● **Exercise details**
Below are entries. Pull out all lines containing "agent".

● **Material for this exercise**
════

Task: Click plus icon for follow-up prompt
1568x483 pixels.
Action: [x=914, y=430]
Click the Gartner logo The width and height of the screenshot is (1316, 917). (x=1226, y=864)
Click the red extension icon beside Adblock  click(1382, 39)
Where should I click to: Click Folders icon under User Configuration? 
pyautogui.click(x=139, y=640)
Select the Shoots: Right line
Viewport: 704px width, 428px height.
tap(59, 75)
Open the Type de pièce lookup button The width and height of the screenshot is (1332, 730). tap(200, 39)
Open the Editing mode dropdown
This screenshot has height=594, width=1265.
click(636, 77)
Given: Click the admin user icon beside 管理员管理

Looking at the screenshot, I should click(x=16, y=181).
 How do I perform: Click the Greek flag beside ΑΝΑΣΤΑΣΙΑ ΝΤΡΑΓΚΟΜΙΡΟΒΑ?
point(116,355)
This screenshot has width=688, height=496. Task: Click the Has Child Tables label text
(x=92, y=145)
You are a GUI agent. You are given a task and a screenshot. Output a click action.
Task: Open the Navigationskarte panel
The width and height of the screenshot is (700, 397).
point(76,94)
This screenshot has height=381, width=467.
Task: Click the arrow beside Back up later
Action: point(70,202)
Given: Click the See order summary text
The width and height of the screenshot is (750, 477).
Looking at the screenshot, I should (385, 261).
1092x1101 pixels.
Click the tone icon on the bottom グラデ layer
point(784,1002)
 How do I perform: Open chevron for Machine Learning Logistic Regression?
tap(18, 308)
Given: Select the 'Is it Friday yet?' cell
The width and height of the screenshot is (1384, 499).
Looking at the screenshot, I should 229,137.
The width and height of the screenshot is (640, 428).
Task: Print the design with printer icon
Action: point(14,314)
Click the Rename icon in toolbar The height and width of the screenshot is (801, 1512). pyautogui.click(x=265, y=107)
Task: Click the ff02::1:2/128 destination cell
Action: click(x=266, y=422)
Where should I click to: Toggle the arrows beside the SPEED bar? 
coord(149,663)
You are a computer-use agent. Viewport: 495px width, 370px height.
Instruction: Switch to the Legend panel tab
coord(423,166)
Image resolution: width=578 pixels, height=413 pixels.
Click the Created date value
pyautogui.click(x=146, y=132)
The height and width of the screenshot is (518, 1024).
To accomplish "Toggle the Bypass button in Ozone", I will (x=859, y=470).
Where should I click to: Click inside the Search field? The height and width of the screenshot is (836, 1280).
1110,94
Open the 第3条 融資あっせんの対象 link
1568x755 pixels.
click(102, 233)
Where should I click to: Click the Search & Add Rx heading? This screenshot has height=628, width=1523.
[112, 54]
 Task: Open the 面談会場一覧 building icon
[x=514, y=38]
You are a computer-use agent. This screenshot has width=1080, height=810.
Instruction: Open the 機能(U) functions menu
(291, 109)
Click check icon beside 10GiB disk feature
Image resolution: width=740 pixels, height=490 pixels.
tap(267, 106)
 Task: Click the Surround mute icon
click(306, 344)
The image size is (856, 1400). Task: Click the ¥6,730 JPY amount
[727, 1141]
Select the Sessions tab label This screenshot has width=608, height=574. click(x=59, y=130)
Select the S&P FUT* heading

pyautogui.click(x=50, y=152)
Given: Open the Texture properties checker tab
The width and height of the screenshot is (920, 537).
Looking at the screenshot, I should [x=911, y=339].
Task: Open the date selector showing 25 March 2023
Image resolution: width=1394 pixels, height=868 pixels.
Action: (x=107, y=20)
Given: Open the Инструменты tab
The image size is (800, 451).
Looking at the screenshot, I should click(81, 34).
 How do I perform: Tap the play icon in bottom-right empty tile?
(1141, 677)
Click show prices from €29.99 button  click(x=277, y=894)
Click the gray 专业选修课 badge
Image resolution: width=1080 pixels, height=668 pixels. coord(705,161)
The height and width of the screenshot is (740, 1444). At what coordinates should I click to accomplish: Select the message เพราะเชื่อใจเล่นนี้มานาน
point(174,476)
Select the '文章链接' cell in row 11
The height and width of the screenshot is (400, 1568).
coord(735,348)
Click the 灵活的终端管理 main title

════

● **Result of this exercise**
You are a GUI agent. You are given a task and a screenshot. Output a click action.
You are a computer-use agent. Viewport: 495px width, 370px height.
You are a computer-use agent. This screenshot has width=1080, height=810.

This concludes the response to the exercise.